The ports of Seattle and Tacoma have approved a $500 million plan to revamp and lease Terminal 5 just east of West Seattle to accommodate larger ships, and to shift some operations that should result in a new berth for cruises to Alaska.
The Northwest Seaport Alliance commission, the coalition between the two local ports, approved the projects and associated leases at a board meeting Tuesday, with an 8-2 vote (Tacoma commissioners Don Meyer and John McCarthy dissented).
The port also plans to use part of Terminal 46, just west of the stadiums, as an Alaska cruise berth, by shifting some international cargo to Terminal 18 on Harbor Island.
The 185-acre Terminal 5, which opened in 1964, has a deep berth and is set up to allow containers to be transferred directly onto rail cars.
But in recent years, cargo ships running routes between Asia and the United States have gotten so big that they require larger cranes, which in turn need expanded facilities and utilities to support them. The upgrades, scheduled to start as soon as this spring, will help export products such as hay, apple and potatoes to Asian markets, and bring in cargo in containers for local businesses like Starbucks and Paccar.
After construction is done, scheduled in March 2021, the terminal will be operated by a marine cargo joint venture between Stevedoring Services of America Terminals and Total Investment Limited, which will also install four to eight large cranes there as part of the 32-year lease agreement. The size of property under lease will grow from 65 acres initially to 159 acres in future years, with rents starting at $150,000 per acre a year, plus a portion of state taxes, and increasing each year with inflation.
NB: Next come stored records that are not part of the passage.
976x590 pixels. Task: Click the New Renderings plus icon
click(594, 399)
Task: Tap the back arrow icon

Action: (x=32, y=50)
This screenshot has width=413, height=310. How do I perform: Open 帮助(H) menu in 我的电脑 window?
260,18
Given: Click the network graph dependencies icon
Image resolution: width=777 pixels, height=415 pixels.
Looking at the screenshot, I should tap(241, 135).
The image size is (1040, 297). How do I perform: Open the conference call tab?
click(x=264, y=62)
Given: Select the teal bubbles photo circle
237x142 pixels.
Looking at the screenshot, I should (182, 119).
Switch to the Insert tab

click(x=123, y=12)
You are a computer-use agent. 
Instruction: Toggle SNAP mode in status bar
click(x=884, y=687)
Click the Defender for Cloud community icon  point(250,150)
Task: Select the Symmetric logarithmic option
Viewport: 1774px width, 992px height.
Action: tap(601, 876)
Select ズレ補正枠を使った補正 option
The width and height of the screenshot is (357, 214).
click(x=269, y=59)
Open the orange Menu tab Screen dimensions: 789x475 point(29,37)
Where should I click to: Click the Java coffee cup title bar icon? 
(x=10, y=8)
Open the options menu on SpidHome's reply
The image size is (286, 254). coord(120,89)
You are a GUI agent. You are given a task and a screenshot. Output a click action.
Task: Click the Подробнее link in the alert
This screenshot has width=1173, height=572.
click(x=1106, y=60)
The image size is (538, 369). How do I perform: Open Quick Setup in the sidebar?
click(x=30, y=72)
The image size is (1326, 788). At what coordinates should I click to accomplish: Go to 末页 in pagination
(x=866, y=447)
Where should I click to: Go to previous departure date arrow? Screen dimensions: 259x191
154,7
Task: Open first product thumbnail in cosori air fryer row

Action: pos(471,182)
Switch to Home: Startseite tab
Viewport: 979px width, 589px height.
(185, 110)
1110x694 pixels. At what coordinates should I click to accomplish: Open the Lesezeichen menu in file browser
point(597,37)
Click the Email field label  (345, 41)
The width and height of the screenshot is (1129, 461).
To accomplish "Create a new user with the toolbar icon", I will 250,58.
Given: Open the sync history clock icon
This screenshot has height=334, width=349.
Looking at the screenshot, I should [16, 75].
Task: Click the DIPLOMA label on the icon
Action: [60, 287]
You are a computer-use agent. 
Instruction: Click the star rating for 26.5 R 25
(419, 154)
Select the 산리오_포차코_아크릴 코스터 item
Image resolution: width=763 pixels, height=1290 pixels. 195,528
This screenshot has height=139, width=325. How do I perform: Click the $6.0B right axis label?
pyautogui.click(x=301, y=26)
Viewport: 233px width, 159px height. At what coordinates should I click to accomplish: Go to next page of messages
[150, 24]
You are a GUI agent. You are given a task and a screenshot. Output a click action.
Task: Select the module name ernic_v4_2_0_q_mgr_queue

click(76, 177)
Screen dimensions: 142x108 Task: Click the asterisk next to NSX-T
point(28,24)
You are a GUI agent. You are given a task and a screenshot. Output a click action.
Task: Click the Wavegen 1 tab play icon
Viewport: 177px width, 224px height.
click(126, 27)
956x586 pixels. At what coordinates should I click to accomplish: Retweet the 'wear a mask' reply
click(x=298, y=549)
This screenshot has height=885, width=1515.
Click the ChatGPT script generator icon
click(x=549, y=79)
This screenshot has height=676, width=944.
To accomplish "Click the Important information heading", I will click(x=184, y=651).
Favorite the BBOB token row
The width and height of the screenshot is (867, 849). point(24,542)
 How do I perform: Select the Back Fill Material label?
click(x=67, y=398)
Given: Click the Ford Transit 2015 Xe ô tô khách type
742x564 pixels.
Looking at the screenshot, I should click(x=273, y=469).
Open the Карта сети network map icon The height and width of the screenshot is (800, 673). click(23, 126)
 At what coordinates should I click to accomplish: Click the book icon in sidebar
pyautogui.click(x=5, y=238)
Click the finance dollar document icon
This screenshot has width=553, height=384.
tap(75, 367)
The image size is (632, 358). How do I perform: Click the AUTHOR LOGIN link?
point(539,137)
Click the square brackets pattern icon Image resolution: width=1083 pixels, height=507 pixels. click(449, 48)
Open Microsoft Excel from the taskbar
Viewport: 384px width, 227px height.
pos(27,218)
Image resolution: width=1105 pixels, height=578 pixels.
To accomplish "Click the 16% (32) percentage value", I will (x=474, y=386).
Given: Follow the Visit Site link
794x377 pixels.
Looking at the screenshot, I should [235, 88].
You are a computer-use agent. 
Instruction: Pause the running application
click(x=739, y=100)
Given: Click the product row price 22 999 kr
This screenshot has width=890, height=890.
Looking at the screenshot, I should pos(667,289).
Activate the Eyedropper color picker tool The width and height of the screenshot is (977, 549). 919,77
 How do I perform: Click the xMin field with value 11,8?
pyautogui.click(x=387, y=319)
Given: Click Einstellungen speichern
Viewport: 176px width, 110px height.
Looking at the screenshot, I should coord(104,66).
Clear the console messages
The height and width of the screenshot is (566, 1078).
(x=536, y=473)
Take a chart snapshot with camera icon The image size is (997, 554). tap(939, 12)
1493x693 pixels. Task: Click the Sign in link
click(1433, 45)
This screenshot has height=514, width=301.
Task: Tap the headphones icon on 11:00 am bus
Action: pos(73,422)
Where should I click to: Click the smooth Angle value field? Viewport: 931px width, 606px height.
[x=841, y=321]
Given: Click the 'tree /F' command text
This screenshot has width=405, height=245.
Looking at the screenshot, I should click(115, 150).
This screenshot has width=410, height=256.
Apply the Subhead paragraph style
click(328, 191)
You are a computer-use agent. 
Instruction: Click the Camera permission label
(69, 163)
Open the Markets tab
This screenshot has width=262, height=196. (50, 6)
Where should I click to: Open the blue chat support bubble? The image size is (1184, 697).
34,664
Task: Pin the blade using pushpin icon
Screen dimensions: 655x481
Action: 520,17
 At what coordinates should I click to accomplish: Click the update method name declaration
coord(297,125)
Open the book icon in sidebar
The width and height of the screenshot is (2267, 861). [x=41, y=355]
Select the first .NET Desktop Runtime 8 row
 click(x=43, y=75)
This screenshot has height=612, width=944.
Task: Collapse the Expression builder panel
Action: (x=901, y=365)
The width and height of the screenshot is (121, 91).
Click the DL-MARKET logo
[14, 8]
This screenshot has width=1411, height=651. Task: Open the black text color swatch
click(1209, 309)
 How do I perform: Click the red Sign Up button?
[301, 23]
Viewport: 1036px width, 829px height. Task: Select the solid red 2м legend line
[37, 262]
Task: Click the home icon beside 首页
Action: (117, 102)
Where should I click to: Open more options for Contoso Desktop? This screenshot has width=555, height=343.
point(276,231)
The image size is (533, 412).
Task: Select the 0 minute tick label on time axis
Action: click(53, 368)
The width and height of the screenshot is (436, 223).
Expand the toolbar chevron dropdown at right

The total investment between the Port and the private companies is expected to be about $500 million, the seaport alliance said, including $340 million from the two ports. It expects the transformation at Terminal 5 to allow 32 percent more containerized cargo by 2050 than if the projects had not happened, for a new total of 7 million twenty-foot equivalent units (TEUs).
Terminal 5 had been used by Eagle Marine Services until 2014. Since then it has not had a permanent tenant but has hosted occasional one-off cargo shipments and marine towing operations.
The ports are mainly privately funded, though a King County property tax pays for about 10 percent of Port of Seattle operations. The alliance expects the revenues from the new Terminal 5 operations to pay back its project costs by 2037 to 2043.